▸ **TO-DO ITEM**: Retype everything from the line containing "is (1380, 596)." down to the line containing "history-button: Histórico is", and leave the pictures out of your copy.

▸ **RECORD EXCERPTS**:

■ ■ ■ ■ ■ ■ ■

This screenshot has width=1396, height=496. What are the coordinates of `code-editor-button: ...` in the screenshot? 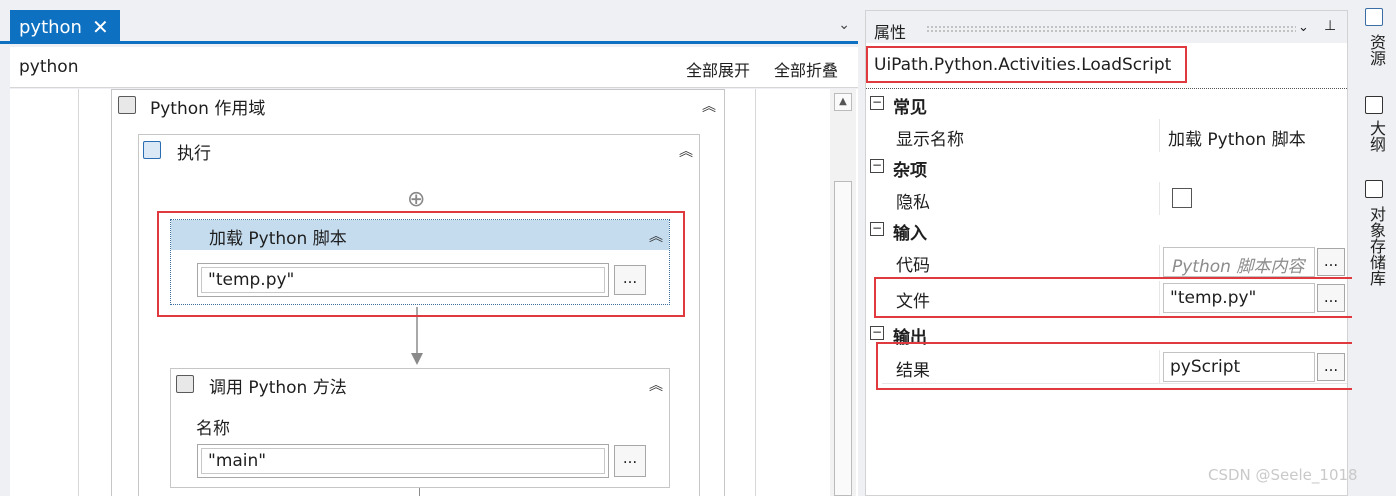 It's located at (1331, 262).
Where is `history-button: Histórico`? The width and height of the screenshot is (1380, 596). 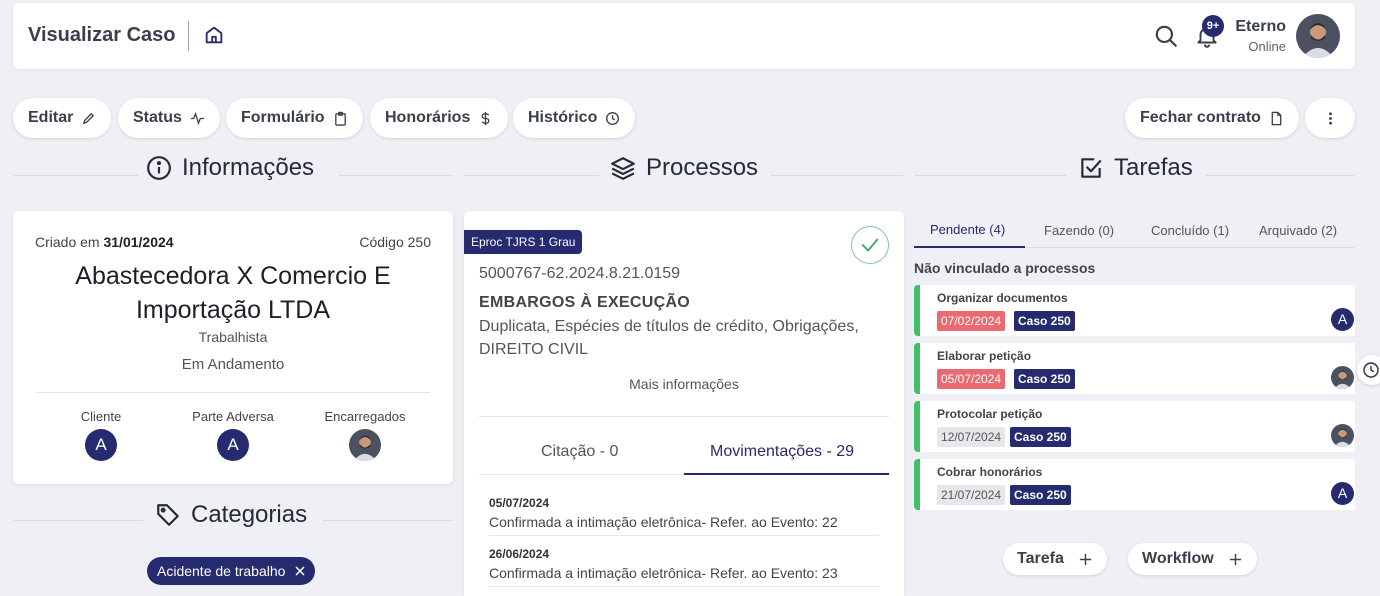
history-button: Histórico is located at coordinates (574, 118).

■ ■ ■ ■ ■ ■ ■

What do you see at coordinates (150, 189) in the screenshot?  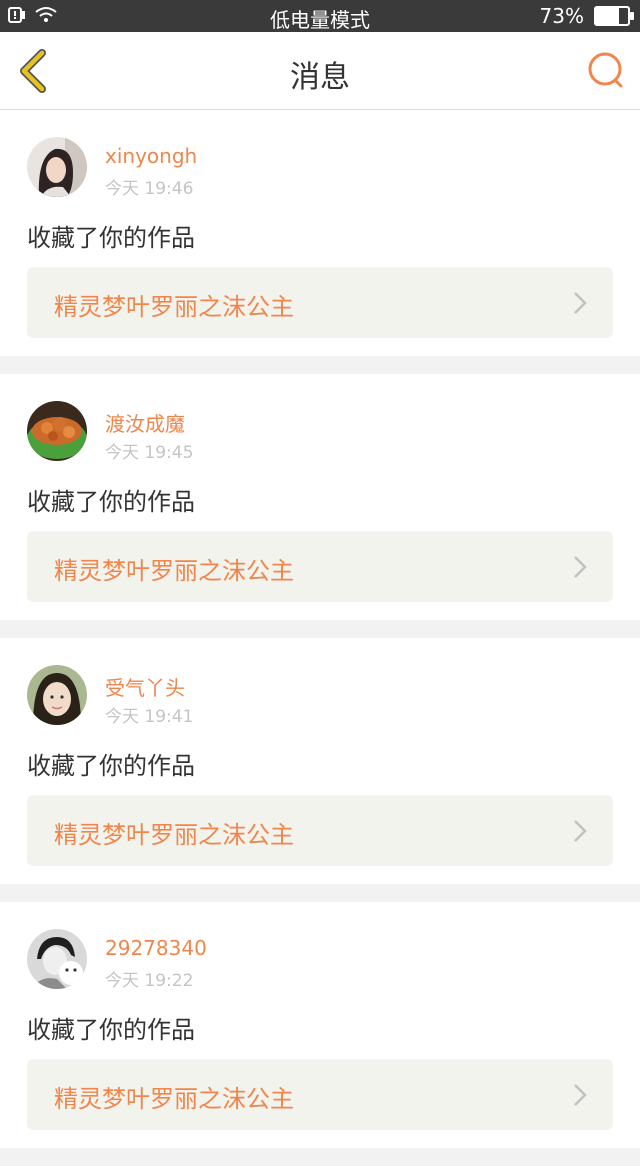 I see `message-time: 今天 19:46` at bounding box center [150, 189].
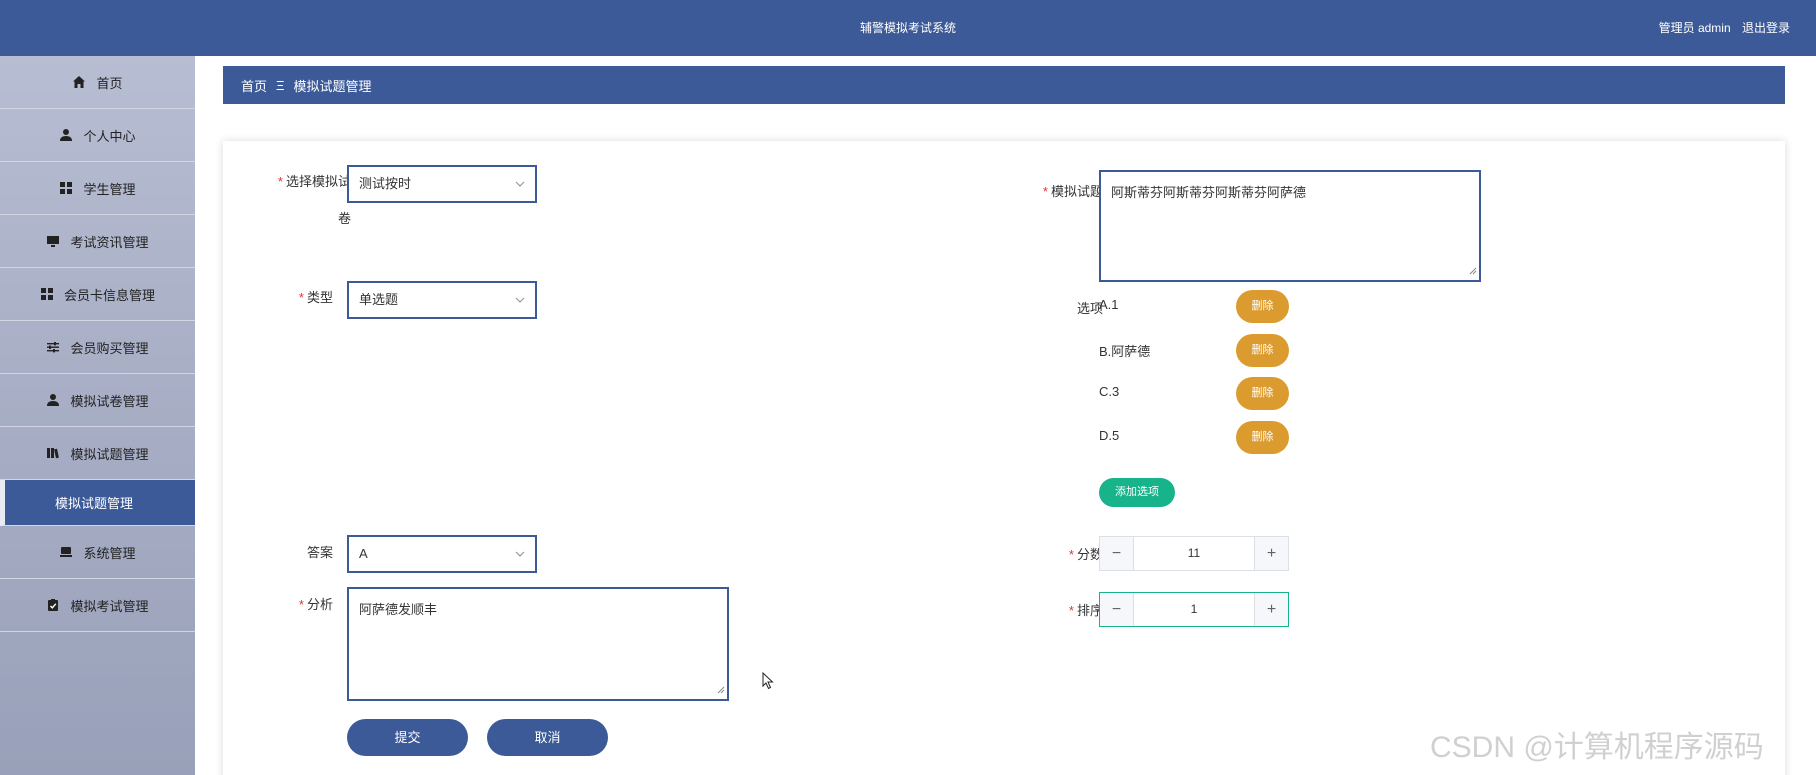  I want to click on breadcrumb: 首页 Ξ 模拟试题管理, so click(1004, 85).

■ ■ ■ ■ ■ ■ ■

▸ **ANSWER AREA**:
Where is `history-button: Histórico`? The width and height of the screenshot is (1380, 596). 
history-button: Histórico is located at coordinates (574, 118).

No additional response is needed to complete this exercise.